_AIM OF THE EXERCISE_. Extract every line below, verbatim.

Collected data entries
+++++
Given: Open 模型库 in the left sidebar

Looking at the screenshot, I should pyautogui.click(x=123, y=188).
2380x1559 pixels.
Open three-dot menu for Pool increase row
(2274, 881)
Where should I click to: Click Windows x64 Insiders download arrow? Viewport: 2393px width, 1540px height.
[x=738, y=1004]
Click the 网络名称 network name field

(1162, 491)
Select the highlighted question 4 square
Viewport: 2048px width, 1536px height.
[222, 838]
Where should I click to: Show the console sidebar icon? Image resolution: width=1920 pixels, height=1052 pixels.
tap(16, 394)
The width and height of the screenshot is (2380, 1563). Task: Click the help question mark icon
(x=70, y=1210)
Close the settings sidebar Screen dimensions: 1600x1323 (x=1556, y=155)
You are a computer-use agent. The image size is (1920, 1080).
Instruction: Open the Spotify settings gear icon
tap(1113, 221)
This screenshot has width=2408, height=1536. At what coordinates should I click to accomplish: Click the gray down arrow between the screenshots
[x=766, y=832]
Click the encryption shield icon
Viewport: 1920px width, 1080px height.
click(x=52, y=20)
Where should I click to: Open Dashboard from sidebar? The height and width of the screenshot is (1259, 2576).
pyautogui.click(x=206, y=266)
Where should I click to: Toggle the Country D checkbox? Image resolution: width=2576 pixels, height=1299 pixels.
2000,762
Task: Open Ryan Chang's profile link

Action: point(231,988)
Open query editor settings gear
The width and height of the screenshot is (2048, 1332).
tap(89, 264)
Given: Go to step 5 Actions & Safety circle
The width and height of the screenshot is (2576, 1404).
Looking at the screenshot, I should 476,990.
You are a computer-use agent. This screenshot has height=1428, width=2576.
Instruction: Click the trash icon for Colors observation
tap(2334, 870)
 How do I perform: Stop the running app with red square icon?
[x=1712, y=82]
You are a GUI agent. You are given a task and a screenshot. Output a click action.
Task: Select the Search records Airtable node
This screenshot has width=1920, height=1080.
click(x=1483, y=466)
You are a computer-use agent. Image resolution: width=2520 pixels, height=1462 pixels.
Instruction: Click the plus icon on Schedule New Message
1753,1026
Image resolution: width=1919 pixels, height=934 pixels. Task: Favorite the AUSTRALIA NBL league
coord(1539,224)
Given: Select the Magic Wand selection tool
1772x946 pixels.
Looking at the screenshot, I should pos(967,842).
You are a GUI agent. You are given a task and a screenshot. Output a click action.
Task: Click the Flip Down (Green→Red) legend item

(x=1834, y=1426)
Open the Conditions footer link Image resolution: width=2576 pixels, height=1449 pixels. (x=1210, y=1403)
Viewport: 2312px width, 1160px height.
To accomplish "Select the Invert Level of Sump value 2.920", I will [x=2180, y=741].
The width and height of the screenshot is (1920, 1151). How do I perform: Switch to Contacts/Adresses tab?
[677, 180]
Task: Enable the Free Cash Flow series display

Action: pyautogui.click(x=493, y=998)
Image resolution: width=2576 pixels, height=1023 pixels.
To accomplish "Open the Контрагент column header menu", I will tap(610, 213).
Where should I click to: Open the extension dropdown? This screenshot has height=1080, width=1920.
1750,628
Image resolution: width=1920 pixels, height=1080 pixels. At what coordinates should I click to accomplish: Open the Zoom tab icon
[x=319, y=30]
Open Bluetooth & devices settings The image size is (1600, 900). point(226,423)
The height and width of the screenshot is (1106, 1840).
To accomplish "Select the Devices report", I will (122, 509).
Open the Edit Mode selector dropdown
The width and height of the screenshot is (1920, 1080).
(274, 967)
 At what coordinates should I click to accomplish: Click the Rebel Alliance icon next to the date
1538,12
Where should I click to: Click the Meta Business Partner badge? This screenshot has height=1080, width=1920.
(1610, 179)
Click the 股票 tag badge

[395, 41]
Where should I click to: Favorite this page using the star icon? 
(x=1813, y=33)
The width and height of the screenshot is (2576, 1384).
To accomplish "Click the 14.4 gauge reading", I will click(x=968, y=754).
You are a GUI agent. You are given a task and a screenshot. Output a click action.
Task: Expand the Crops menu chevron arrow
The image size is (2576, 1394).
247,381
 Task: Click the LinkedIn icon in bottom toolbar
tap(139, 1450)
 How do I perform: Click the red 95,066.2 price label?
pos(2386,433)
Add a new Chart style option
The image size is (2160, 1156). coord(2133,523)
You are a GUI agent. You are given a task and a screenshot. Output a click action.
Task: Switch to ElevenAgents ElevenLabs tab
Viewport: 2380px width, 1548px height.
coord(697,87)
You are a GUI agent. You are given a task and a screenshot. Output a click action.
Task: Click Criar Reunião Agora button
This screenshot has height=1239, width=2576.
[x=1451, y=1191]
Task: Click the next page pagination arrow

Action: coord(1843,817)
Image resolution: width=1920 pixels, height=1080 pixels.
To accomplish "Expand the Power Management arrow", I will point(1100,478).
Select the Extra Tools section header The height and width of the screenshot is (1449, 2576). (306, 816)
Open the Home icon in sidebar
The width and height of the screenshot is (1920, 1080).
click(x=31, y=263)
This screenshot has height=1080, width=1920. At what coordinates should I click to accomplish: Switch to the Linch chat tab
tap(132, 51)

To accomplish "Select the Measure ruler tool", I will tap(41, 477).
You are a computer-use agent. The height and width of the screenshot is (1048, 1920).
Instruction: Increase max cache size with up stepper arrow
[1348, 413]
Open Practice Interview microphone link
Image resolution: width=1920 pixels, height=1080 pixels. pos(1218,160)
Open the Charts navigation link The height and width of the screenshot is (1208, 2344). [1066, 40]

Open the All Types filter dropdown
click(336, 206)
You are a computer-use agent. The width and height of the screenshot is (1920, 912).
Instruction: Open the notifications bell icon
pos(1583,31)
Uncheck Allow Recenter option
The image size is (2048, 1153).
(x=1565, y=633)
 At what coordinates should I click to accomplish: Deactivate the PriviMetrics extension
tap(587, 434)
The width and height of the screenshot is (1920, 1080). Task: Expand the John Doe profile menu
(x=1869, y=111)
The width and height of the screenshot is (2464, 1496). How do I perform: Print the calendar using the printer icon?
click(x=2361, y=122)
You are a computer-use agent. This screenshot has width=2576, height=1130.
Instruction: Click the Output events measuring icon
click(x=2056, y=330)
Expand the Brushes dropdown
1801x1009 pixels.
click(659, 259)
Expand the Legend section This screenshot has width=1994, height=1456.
+++++
_SOLUTION_.
Given: Open 模型库 in the left sidebar

Looking at the screenshot, I should pyautogui.click(x=123, y=188).
2380x1559 pixels.
Open three-dot menu for Pool increase row
(2274, 881)
Where should I click to: Click Windows x64 Insiders download arrow? Viewport: 2393px width, 1540px height.
[x=738, y=1004]
Click the 网络名称 network name field

(1162, 491)
Select the highlighted question 4 square
Viewport: 2048px width, 1536px height.
[222, 838]
Where should I click to: Show the console sidebar icon? Image resolution: width=1920 pixels, height=1052 pixels.
tap(16, 394)
The width and height of the screenshot is (2380, 1563). Task: Click the help question mark icon
(x=70, y=1210)
Close the settings sidebar Screen dimensions: 1600x1323 (x=1556, y=155)
You are a computer-use agent. The image size is (1920, 1080).
Instruction: Open the Spotify settings gear icon
tap(1113, 221)
This screenshot has width=2408, height=1536. At what coordinates should I click to accomplish: Click the gray down arrow between the screenshots
[x=766, y=832]
Click the encryption shield icon
Viewport: 1920px width, 1080px height.
click(x=52, y=20)
Where should I click to: Open Dashboard from sidebar? The height and width of the screenshot is (1259, 2576).
pyautogui.click(x=206, y=266)
Where should I click to: Toggle the Country D checkbox? Image resolution: width=2576 pixels, height=1299 pixels.
2000,762
Task: Open Ryan Chang's profile link

Action: point(231,988)
Open query editor settings gear
The width and height of the screenshot is (2048, 1332).
tap(89, 264)
Given: Go to step 5 Actions & Safety circle
The width and height of the screenshot is (2576, 1404).
Looking at the screenshot, I should 476,990.
You are a computer-use agent. This screenshot has height=1428, width=2576.
Instruction: Click the trash icon for Colors observation
tap(2334, 870)
 How do I perform: Stop the running app with red square icon?
[x=1712, y=82]
You are a GUI agent. You are given a task and a screenshot. Output a click action.
Task: Select the Search records Airtable node
This screenshot has width=1920, height=1080.
click(x=1483, y=466)
You are a computer-use agent. Image resolution: width=2520 pixels, height=1462 pixels.
Instruction: Click the plus icon on Schedule New Message
1753,1026
Image resolution: width=1919 pixels, height=934 pixels. Task: Favorite the AUSTRALIA NBL league
coord(1539,224)
Given: Select the Magic Wand selection tool
1772x946 pixels.
Looking at the screenshot, I should pos(967,842).
You are a GUI agent. You are given a task and a screenshot. Output a click action.
Task: Click the Flip Down (Green→Red) legend item

(x=1834, y=1426)
Open the Conditions footer link Image resolution: width=2576 pixels, height=1449 pixels. (x=1210, y=1403)
Viewport: 2312px width, 1160px height.
To accomplish "Select the Invert Level of Sump value 2.920", I will [x=2180, y=741].
The width and height of the screenshot is (1920, 1151). How do I perform: Switch to Contacts/Adresses tab?
[677, 180]
Task: Enable the Free Cash Flow series display

Action: pyautogui.click(x=493, y=998)
Image resolution: width=2576 pixels, height=1023 pixels.
To accomplish "Open the Контрагент column header menu", I will tap(610, 213).
Where should I click to: Open the extension dropdown? This screenshot has height=1080, width=1920.
1750,628
Image resolution: width=1920 pixels, height=1080 pixels. At what coordinates should I click to accomplish: Open the Zoom tab icon
[x=319, y=30]
Open Bluetooth & devices settings The image size is (1600, 900). point(226,423)
The height and width of the screenshot is (1106, 1840).
To accomplish "Select the Devices report", I will (122, 509).
Open the Edit Mode selector dropdown
The width and height of the screenshot is (1920, 1080).
(274, 967)
 At what coordinates should I click to accomplish: Click the Rebel Alliance icon next to the date
1538,12
Where should I click to: Click the Meta Business Partner badge? This screenshot has height=1080, width=1920.
(1610, 179)
Click the 股票 tag badge

[395, 41]
Where should I click to: Favorite this page using the star icon? 
(x=1813, y=33)
The width and height of the screenshot is (2576, 1384).
To accomplish "Click the 14.4 gauge reading", I will click(x=968, y=754).
You are a GUI agent. You are given a task and a screenshot. Output a click action.
Task: Expand the Crops menu chevron arrow
The image size is (2576, 1394).
247,381
 Task: Click the LinkedIn icon in bottom toolbar
tap(139, 1450)
 How do I perform: Click the red 95,066.2 price label?
pos(2386,433)
Add a new Chart style option
The image size is (2160, 1156). coord(2133,523)
You are a GUI agent. You are given a task and a screenshot. Output a click action.
Task: Switch to ElevenAgents ElevenLabs tab
Viewport: 2380px width, 1548px height.
coord(697,87)
You are a GUI agent. You are given a task and a screenshot. Output a click action.
Task: Click Criar Reunião Agora button
This screenshot has height=1239, width=2576.
[x=1451, y=1191]
Task: Click the next page pagination arrow

Action: coord(1843,817)
Image resolution: width=1920 pixels, height=1080 pixels.
To accomplish "Expand the Power Management arrow", I will point(1100,478).
Select the Extra Tools section header The height and width of the screenshot is (1449, 2576). (306, 816)
Open the Home icon in sidebar
The width and height of the screenshot is (1920, 1080).
click(x=31, y=263)
This screenshot has height=1080, width=1920. At what coordinates should I click to accomplish: Switch to the Linch chat tab
tap(132, 51)

To accomplish "Select the Measure ruler tool", I will tap(41, 477).
You are a computer-use agent. The height and width of the screenshot is (1048, 1920).
Instruction: Increase max cache size with up stepper arrow
[1348, 413]
Open Practice Interview microphone link
Image resolution: width=1920 pixels, height=1080 pixels. pos(1218,160)
Open the Charts navigation link The height and width of the screenshot is (1208, 2344). [1066, 40]

Open the All Types filter dropdown
click(336, 206)
You are a computer-use agent. The width and height of the screenshot is (1920, 912).
Instruction: Open the notifications bell icon
pos(1583,31)
Uncheck Allow Recenter option
The image size is (2048, 1153).
(x=1565, y=633)
 At what coordinates should I click to accomplish: Deactivate the PriviMetrics extension
tap(587, 434)
The width and height of the screenshot is (1920, 1080). Task: Expand the John Doe profile menu
(x=1869, y=111)
The width and height of the screenshot is (2464, 1496). How do I perform: Print the calendar using the printer icon?
click(x=2361, y=122)
You are a computer-use agent. This screenshot has width=2576, height=1130.
Instruction: Click the Output events measuring icon
click(x=2056, y=330)
Expand the Brushes dropdown
1801x1009 pixels.
click(659, 259)
Expand the Legend section This screenshot has width=1994, height=1456.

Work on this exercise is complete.